- **FRAGMENTO DEL DOCUMENTO**
Si bien su apuesta formal resulta estimulante y supera en atrevimiento a obras anteriores como «La Jetée» (Chris Marker), contrasta con su vertiente menos estática, aquellas escenas visualmente sublimadas donde el uso de la cámara lenta y unos planos que emulan la esencia de Malick buscan ahondar en un romanticismo estilizado que empobrece la fuerza literaria de sus fuentes.
«El último imperio» su caída vista por el pueblo
Recopilando diferentes imágenes de archivo, haciendo un uso en blanco y negro, y montando diferentes escenas con notas de audio que dan voz a las reivindicaciones de un pueblo, el ucraniano Sergei Loznitsa nos introduce en el corazón de Leningrado durante los tres decisivos días del mes de agosto de 1991 que que marcaron el futuro, hoy presente, de Rusia. Ante una tentativa de golpe de Estado por parte de los comunistas más radicales, los incidentes acaecidos en aquel momento acabaron por legitimar y lograr el apoyo del pueblo hacia el mandatario Boris Yeltsin. Mientras en televisión emitían el ballet El lago de los cisnes de Piotr Tchaikovski, la ciudad de Leningrado (hoy San Petersburgo) tomó las calles. Y en eso se mueve grandísima parte del filme, en el recorrido que sigue a una población reivindicativa cuya protesta pacífica es mostrada a partir de un montaje cuyos fundidos a negro son irónicamente acompañados de las primeras notas del tema principal de la obra del compositor ruso anteriormente mencionado.
Una vez mostrado el variado compendio de la población de la segunda ciudad más importante de Rusia, así como su relación con diferentes elementos como el policial o militar, pasamos a escuchar las declaraciones políticas de diferentes representantes tanto del pueblo como de la Iglesia Ortodoxa. El clamor de la gente acaba por jalear la certeza de la descomposición final de Unión Soviética y el retorno a la bandera tricolor rusa en pos de la comunista. Y es en las últimas secuencias del filme donde el objetivo de las cámaras es el político, el interior de las instituciones y la clara denuncia de los malos modos de la casta comunista que a día de hoy, ni ha pagado por sus crímenes ni se ha dignado a abandonar las altas esferas del funcionamiento del país actualmente gobernado por un Vladimir Putin al que vemos en cierto momento del documental.

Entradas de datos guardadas
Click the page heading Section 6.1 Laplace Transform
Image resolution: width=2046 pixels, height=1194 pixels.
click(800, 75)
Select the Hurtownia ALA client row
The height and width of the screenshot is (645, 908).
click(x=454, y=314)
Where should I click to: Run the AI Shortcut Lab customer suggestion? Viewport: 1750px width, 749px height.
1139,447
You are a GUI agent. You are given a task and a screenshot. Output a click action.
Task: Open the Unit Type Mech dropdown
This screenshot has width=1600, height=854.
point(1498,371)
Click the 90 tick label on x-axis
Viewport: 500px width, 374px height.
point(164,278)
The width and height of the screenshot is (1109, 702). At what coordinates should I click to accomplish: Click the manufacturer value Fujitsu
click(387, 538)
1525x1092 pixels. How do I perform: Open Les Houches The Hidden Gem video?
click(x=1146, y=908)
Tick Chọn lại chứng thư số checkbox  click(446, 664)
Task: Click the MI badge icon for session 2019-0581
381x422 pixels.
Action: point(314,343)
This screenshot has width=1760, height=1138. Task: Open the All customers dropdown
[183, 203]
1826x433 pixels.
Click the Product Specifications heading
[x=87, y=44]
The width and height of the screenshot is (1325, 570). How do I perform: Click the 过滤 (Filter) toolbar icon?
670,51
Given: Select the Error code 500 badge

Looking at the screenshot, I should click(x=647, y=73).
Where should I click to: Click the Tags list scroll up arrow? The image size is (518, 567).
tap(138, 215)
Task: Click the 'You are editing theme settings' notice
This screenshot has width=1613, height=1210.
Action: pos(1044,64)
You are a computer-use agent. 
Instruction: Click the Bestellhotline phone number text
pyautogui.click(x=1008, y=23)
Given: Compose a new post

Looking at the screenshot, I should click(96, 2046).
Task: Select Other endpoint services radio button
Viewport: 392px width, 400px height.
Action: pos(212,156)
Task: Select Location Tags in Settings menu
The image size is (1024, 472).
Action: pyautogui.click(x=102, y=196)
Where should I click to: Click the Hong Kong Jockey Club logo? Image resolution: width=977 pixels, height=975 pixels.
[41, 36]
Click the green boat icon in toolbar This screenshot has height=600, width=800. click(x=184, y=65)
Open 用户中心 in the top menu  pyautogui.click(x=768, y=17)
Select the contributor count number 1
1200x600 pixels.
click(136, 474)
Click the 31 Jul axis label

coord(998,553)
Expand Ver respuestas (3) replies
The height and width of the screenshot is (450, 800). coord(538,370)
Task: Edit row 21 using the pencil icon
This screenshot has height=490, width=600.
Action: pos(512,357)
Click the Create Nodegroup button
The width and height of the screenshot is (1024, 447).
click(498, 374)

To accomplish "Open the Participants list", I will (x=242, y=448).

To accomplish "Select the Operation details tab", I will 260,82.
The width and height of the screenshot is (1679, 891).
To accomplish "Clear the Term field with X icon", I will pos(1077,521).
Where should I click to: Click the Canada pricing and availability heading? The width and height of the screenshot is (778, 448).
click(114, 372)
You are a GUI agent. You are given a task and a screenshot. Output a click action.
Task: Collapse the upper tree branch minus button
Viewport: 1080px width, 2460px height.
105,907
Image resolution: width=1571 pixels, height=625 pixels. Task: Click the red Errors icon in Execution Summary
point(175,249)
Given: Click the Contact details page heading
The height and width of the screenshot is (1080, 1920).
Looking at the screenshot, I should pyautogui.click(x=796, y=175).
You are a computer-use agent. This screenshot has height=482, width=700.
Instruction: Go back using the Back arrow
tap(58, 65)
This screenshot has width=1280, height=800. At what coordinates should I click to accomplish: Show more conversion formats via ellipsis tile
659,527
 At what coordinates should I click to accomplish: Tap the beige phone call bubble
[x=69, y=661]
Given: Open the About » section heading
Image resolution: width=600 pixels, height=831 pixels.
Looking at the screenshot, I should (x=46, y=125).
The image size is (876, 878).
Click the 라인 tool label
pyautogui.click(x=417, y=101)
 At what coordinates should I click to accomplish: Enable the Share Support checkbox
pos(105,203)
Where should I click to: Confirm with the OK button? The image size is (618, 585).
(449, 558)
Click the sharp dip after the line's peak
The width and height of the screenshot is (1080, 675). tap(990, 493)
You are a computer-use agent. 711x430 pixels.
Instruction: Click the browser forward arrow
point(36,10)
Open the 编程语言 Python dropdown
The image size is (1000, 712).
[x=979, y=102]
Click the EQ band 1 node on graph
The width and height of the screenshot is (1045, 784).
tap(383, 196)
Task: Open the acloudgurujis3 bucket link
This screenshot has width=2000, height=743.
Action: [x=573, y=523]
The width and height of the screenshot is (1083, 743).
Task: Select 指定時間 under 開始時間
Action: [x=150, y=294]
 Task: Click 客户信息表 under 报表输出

- **OBJETIVO DEL EJERCICIO**
Enumera todas las personas que aparecen nombradas en el fragmento de crítica de cine. Para responder, usa únicamente el fragmento.

- **RESPUESTA**
Chris Marker, Malick, Sergei Loznitsa, Boris Yeltsin, Piotr Tchaikovski y Vladimir Putin.